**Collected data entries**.
□ □ □ □
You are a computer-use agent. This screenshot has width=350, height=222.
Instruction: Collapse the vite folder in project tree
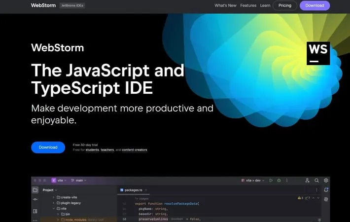click(53, 209)
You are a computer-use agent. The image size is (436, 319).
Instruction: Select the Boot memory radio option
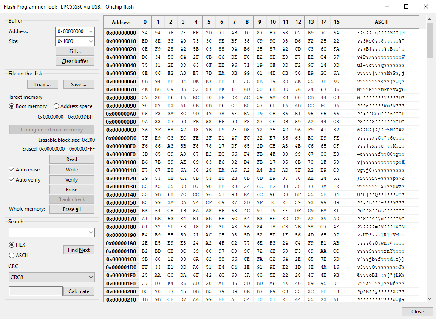click(x=12, y=106)
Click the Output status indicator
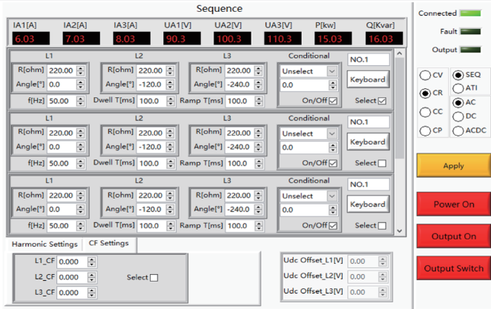Image resolution: width=491 pixels, height=309 pixels. (x=470, y=50)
□ □ □ □
**What is expected**. Print all the entries again exactly as written, but without the pictures.

**Solution for this task**.
You are a computer-use agent. This screenshot has width=350, height=222.
Instruction: Collapse the vite folder in project tree
click(53, 209)
You are a computer-use agent. The image size is (436, 319).
Instruction: Select the Boot memory radio option
click(x=12, y=106)
Click the Output status indicator
Image resolution: width=491 pixels, height=309 pixels. (x=470, y=50)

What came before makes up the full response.